### Zorlu Görev 1
İslam ve ulusçuluk metnine göre Emeviler, Arap olmayan Müslümanları genel olarak hangi adla anıyordu?
### Zorlu Görev 2
İslam ve ulusçuluk metnini son cümlesinin ardından devam ettirin.

### Verilen Metin
------------------------------------------------------------
Hz. Peygamber (s.a.s) diğer bir hadislerinde de ulusculuğun
İslam dışı bir anlayış olduğunu kesin
bir dille açıklar: "İnsanları bir asabiyet için
toplanmaya çağıran, bir asabiyet için savaşan ve asabiyet
uğrunda ölen bizden değildir. Bu ölüm cahiliye
ölümüdür" (Müslim, İmare, 57; Nesaî, Tahrinı, 28;
İbn Mace, Filen, 7). Çünkü tüm bu davranışlar cahili
toplumlara özgüdür, cahili inanç ve düşüncelerden kaynaklanır.
Bu nedenle İslâm dışıdır ve
kokuşmuştur: "Onu (ulusçu düşünce ve davranışları)
bırakınız, çünkü o kokuşmuştur. "

İslâm'ın bu kesin tavrına rağmen
ulusçuluk Raşid Halifeler döneminden sonra yeniden ortaya çıktı.
İktidarları boyunca Emeviler, Araplar içinde Kureyşiliği,
Arap olmayanlara karşı da Araplığı öne çıkaran
uluscu bir politika izlediler. Arap olmayan Müslümanları genel
olarak Mevali (azad edilmiş köleler) biçiminde adlandıran
Emevilerin bu ulusçu politikaları hemen her alanda kendini
şiddetle duyurdu. Sözgelimi yaygın biçimde Arapların
diğer uluslardan üstün yaratıldığına
inanılıyor, Arap olmayan Müslümanlara hizmetçi gözüyle bakıyordu.
Arap olmayanların kadılık görevine getirilmesi hoş
karşılanmıyor, önden geçmesi halinde yalnız
eşek, köpek ve mevaliden birinin namazı keseceği kabul
ediliyordu. Bir mevlaya denk sayılmadığı için kız
verilmiyor, birlikte yürünürken mevalinin ancak arkadan gelmesine izin
veriliyor, Araplar yemek yerken mevali ayakta bekletiliyordu. Çoğalarak
Arap egemenliğine son verebilecekleri gerekmesiyle Arap olmayan Müslümanların
bir bölümünün ortadan kaldırılması bile düşünülebiliyordu.
------------------------------------------------------------
### Veri Satırları

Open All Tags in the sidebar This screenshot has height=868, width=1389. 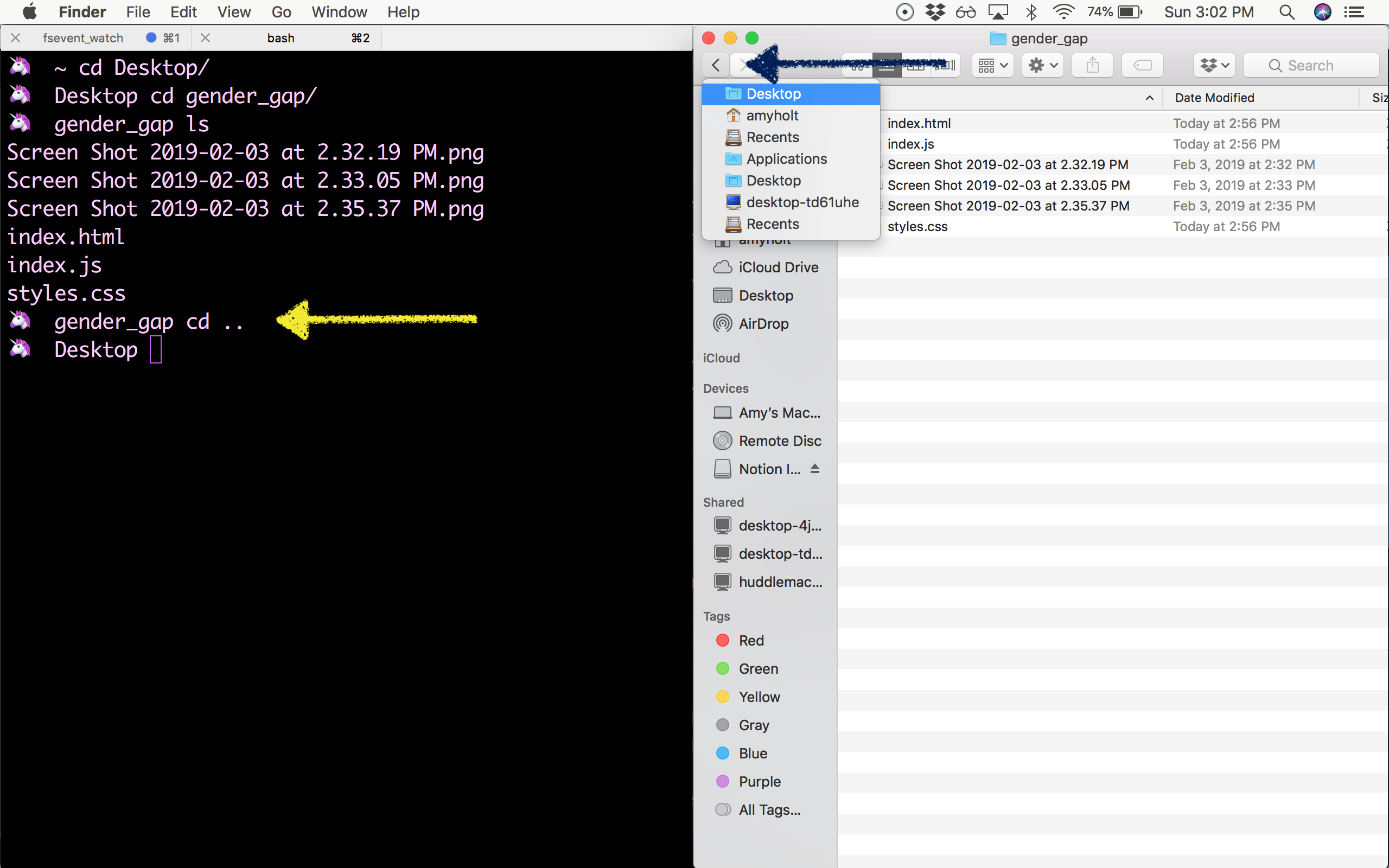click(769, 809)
------------------------------------------------------------
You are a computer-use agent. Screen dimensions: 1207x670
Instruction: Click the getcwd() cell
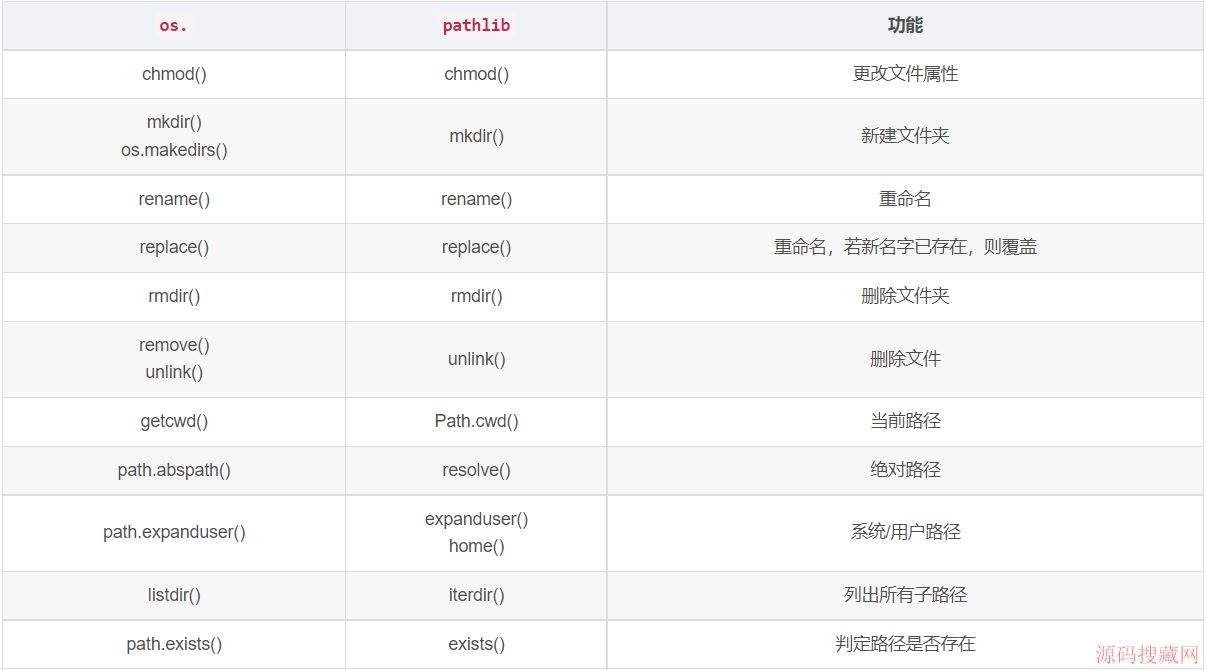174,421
------------------------------------------------------------
### Alıştırma Yanıtı 1
Mevali (azad edilmiş köleler) adıyla.

### Alıştırma Yanıtı 2
Emeviler yönetiminin ulusçu politikaları,
diğer müslüman kesimlerde, özellikle İranlılarla Türkler
arasında haklı bir tepkiye neden oldu. Bu tepkiler Şuubiye
olarak adlandırılan ulusçu hareketleri doğurdu. Emevilerin
baskıcı yönetimleri bu hareketlerin örgütlü bir etkinlik
durumuna dönüşmesine izin vermediyse de, ulusçu yönelişler
giderek genişleyen bir muhalefet cephesi oluşturdu. Bu nedenle
Abbasilerin başlattığı propaganda çalışmalarına
ilk olumlu tepki İranlılar ile Türklerden geldi. Geniş bir
kitleye sahip olan bu kesimler Emevilerin iktidarına son verilerek
Abbasilerin yönetimi ele geçirmelerinde önemli bir rol oynadılar.
Abbasiler döneminde ulusçu politikalara önemli ölçüde son verilmesi,
İranlılarla Türklere yönetim kademelerinde yer verilmesi
üzerine Şuubiye hareketi siyasal niteliğinden uzaklaşarak
kültürel bir nitelik kazandı. Özellikle İranlı sanatçılar,
Arap kültürüne karşı eski İran kültür ve sanatını
canlandırmaya yönelik eserler meydana getirdiler. Bundan böyle
İslam devletleri içinde, özellikle Selçuklu ve Osmanlı dönemlerinde
siyasal amaçlı ulusçuluk eğilimleri görülmedi. Bu durum on
dokuzuncu yüzyılın sonlarına değin sürdü.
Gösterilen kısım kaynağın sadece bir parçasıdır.